The point is that this is the stuff that will really achieve change. When we stop getting election results that reflect only a warped version of the will of the voters, when we stop blocking access to voting to those we don’t agree with, and when we open political influence to more people than those with loads of cash, we can then, and only then, begin to make a dent in things like climate change and economic inequality.

But now we come full circle to reality. The Imperial Destroyer that is the U.S. of A. will not be so easily retrofitted and modified into the speedy and nimble fleet that it ought to be.

And Lessig won’t be president. Shit, he won’t even be allowed into the debates so that these issues can at least be tested out on the national stage.

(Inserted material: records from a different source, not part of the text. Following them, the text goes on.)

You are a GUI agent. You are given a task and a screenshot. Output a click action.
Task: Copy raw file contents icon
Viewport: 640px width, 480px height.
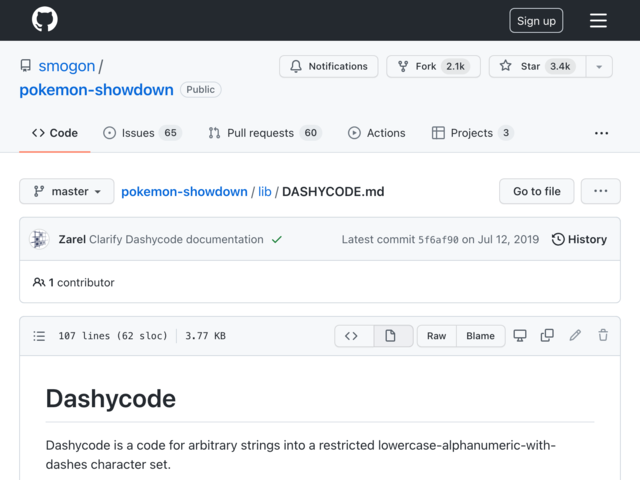click(x=547, y=336)
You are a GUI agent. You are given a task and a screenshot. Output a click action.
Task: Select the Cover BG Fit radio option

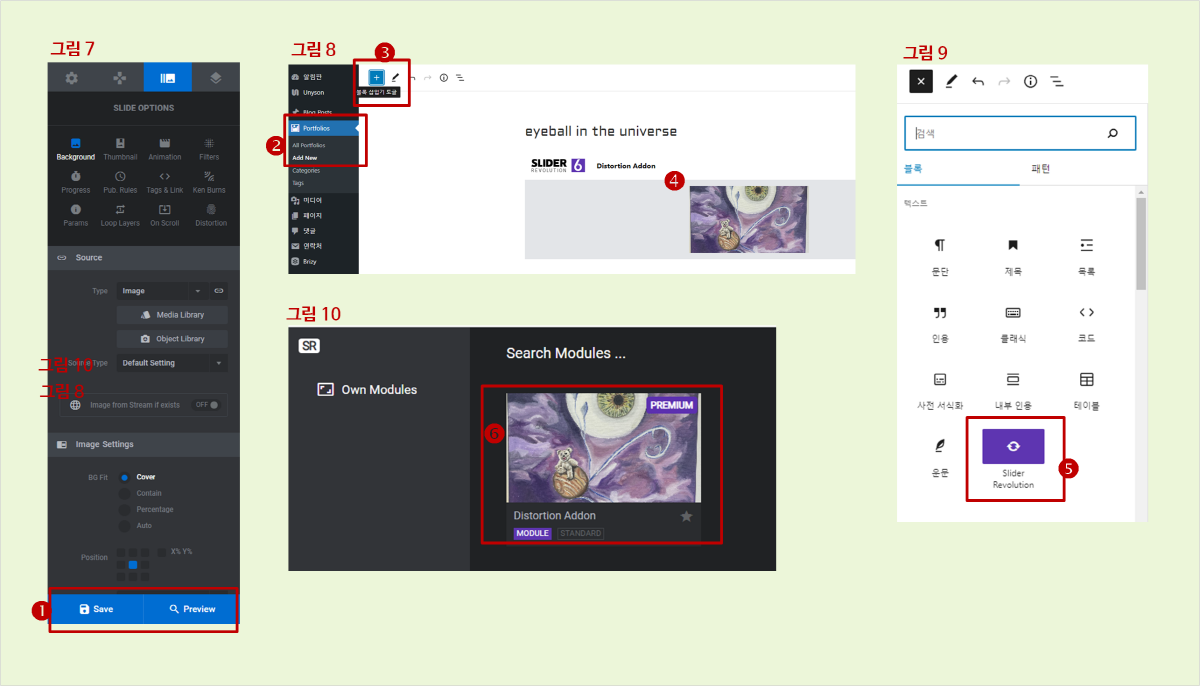[x=125, y=477]
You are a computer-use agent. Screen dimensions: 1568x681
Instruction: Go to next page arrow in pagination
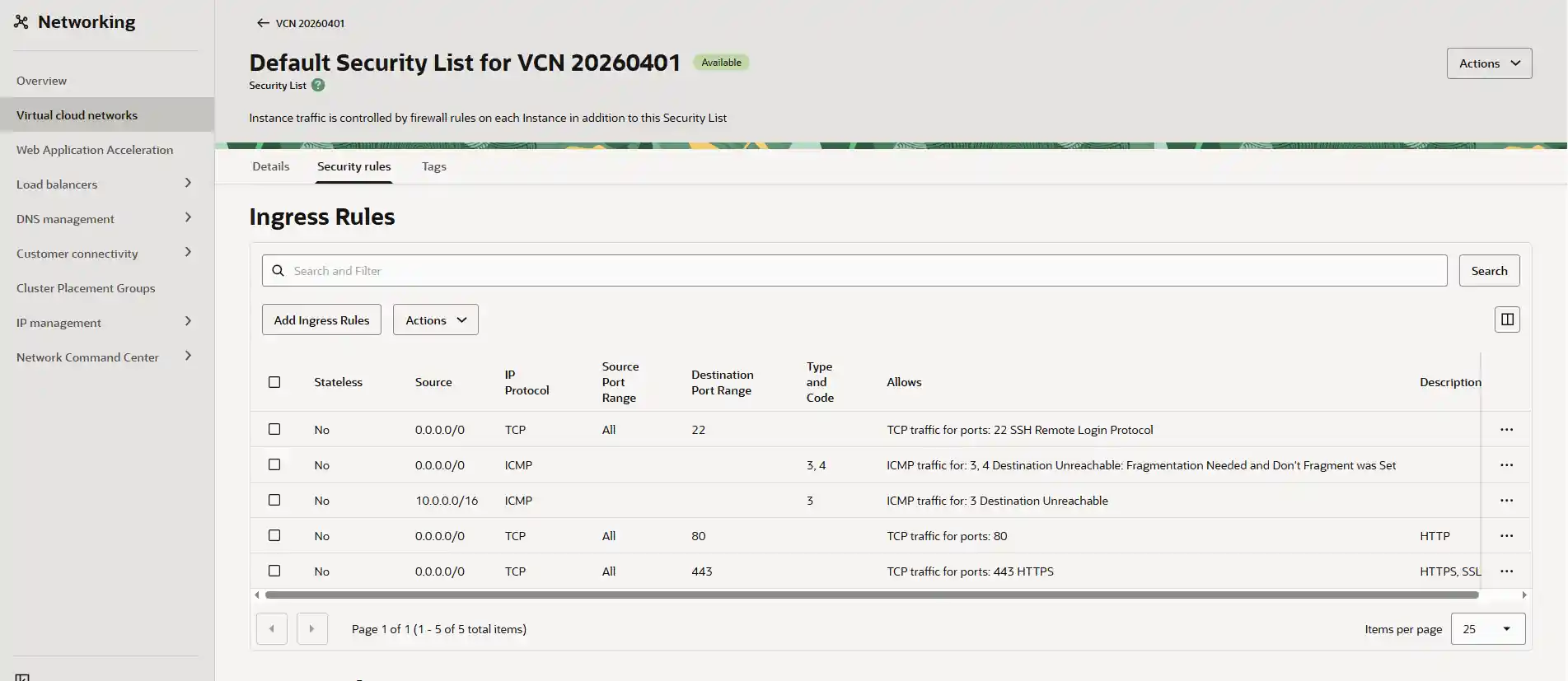pos(311,629)
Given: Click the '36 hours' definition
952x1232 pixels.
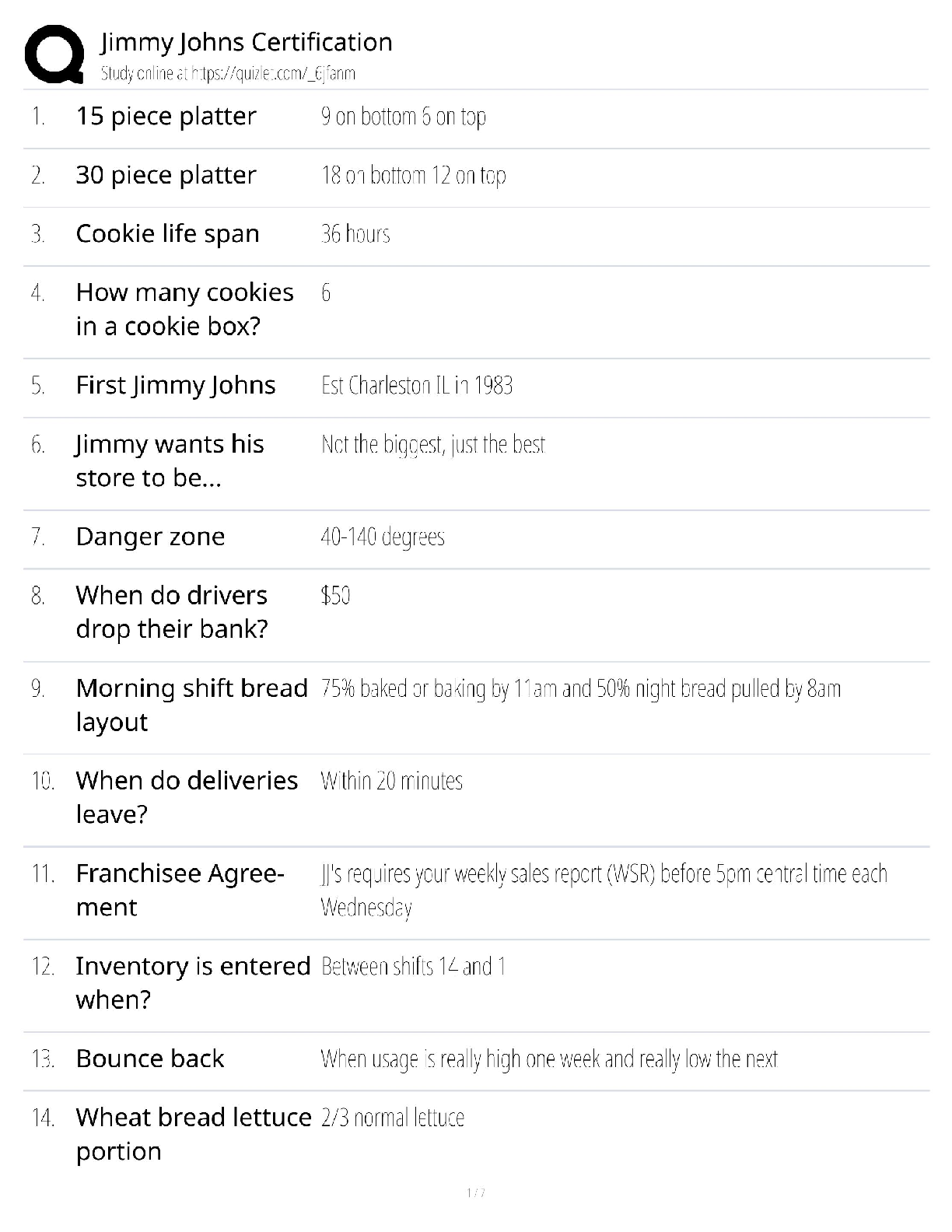Looking at the screenshot, I should (x=355, y=234).
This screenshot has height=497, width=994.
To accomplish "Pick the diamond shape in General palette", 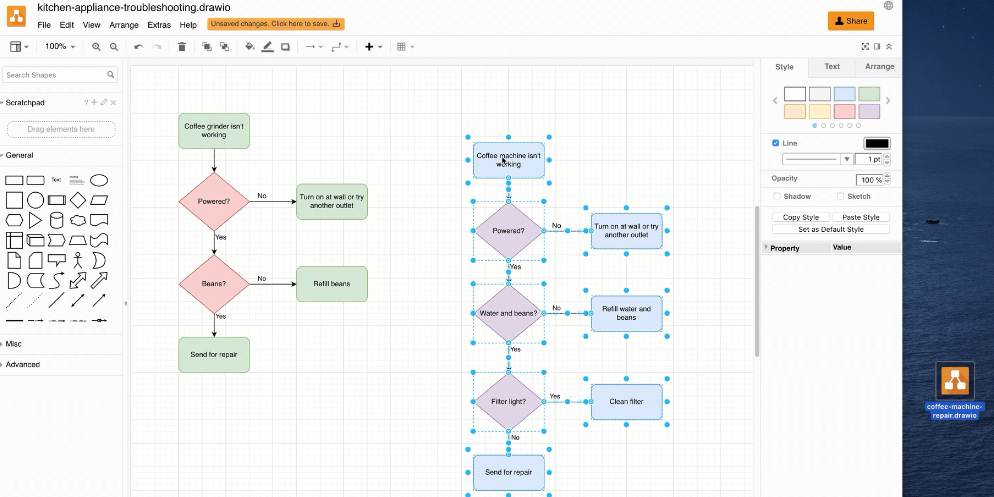I will click(x=78, y=199).
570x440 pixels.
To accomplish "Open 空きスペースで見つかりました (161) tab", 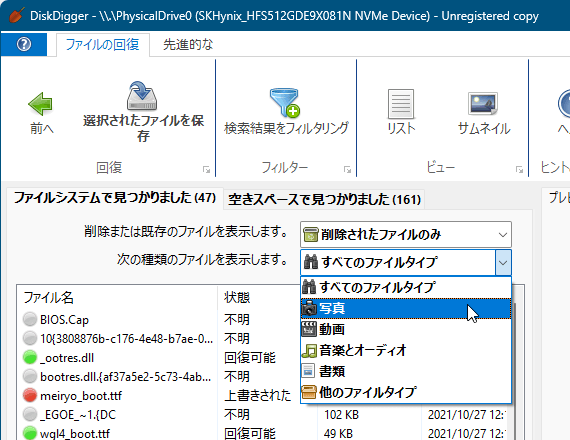I will tap(324, 199).
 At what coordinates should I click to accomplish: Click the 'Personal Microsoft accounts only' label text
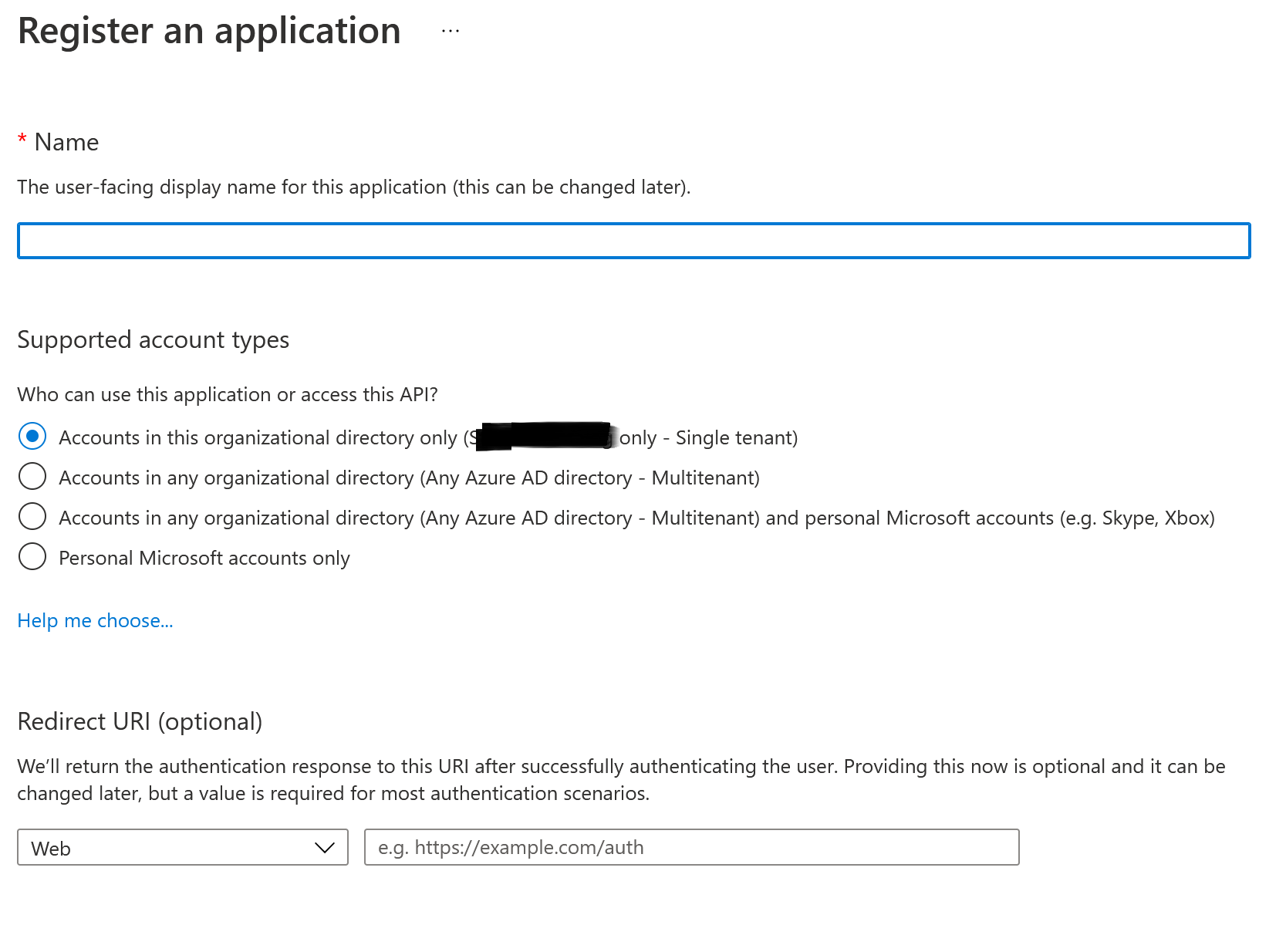pyautogui.click(x=204, y=559)
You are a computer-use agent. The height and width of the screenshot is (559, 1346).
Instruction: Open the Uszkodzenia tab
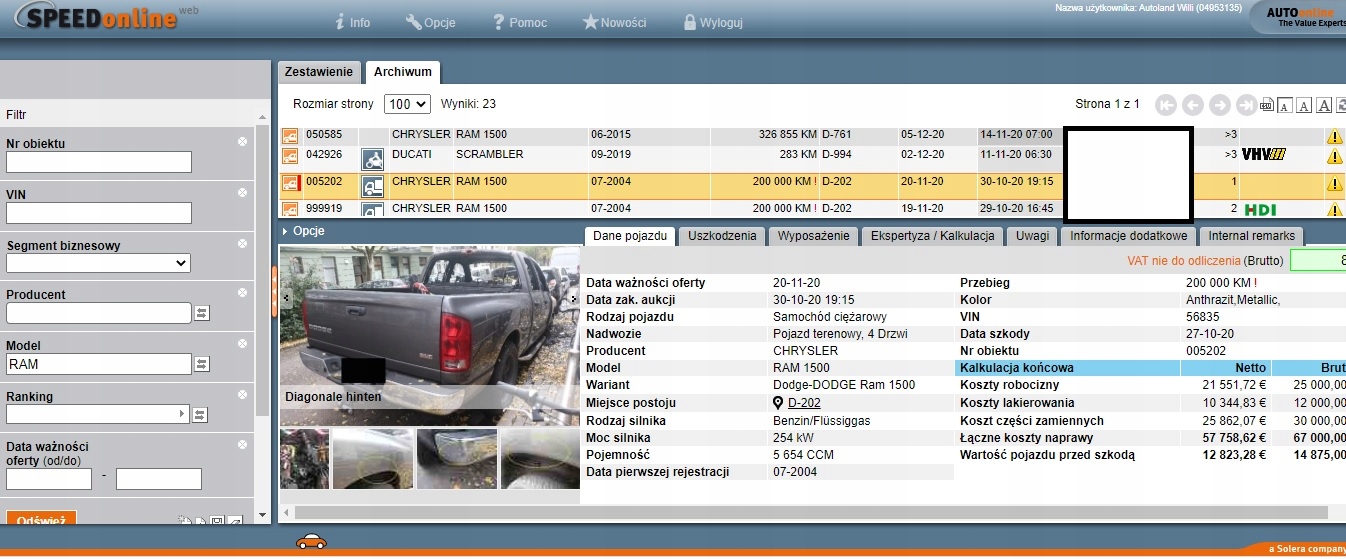pyautogui.click(x=722, y=236)
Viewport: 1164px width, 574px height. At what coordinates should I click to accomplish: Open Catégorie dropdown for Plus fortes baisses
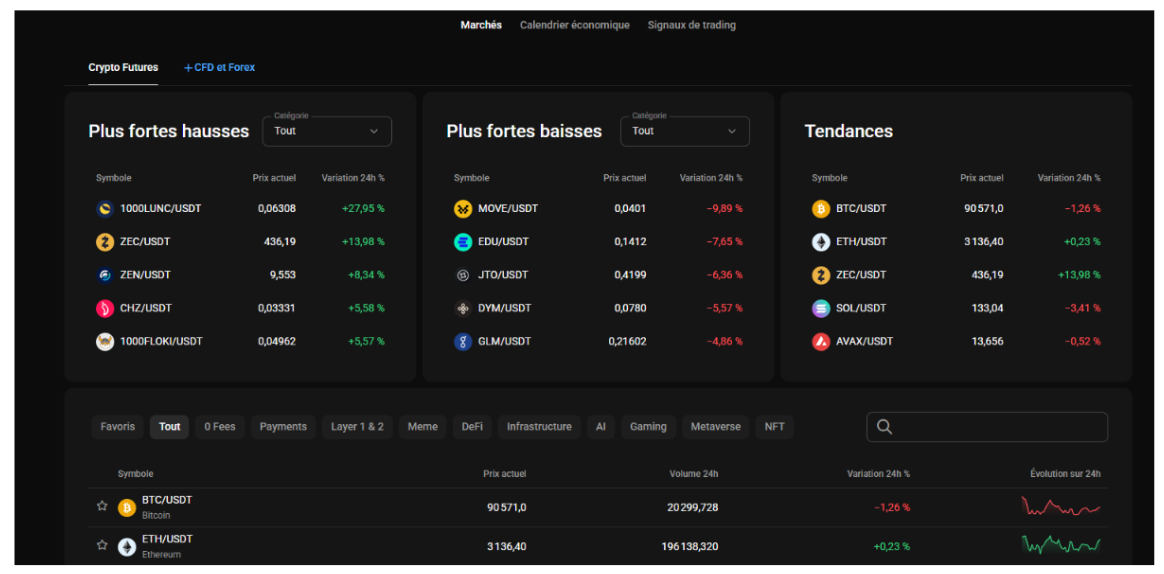tap(684, 131)
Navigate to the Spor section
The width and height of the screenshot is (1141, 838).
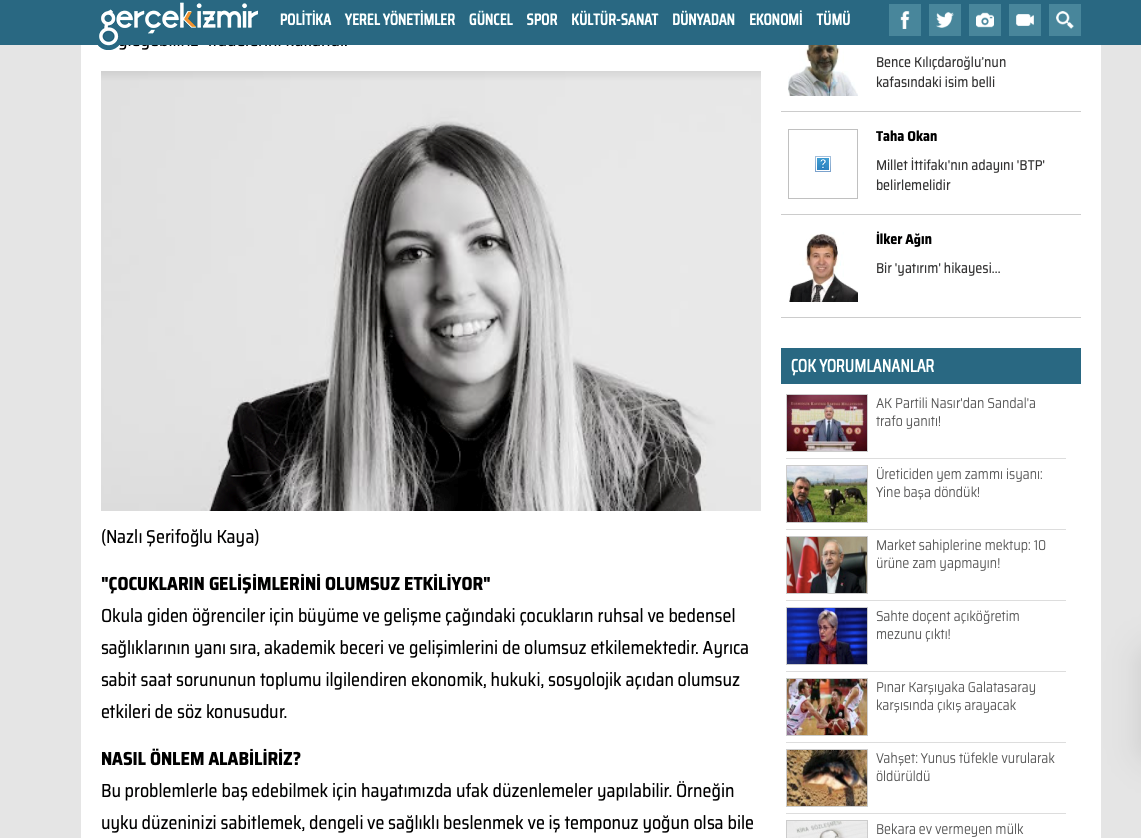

But you know what gives me a little hope? Lessig’s interview this past Sunday on Reliable Sources. It gave me a little hope because I saw something I didn’t expect: a fire in Larry’s belly. I’ve always said that you can never underestimate the candidate that really wants it, and you can usually tell which ones don’t. (Feeling entitled to it is not the same as really, really wanting it.) Lessig’s always been passionate about his core issues, but this is the first time I’ve seen him truly roil.

http://www.cnn.com/video/api/embed.html#/video/tv/2015/10/04/are-press-and-party-stifling-lessigs-campaign.cnn

He pokes fun at himself, his appearance, and his “funny glasses” (that I really like but could never pull off myself), but even if he has no chance at being elected, he could still take that quixotic passion and be our Knight of the Woeful Countenance.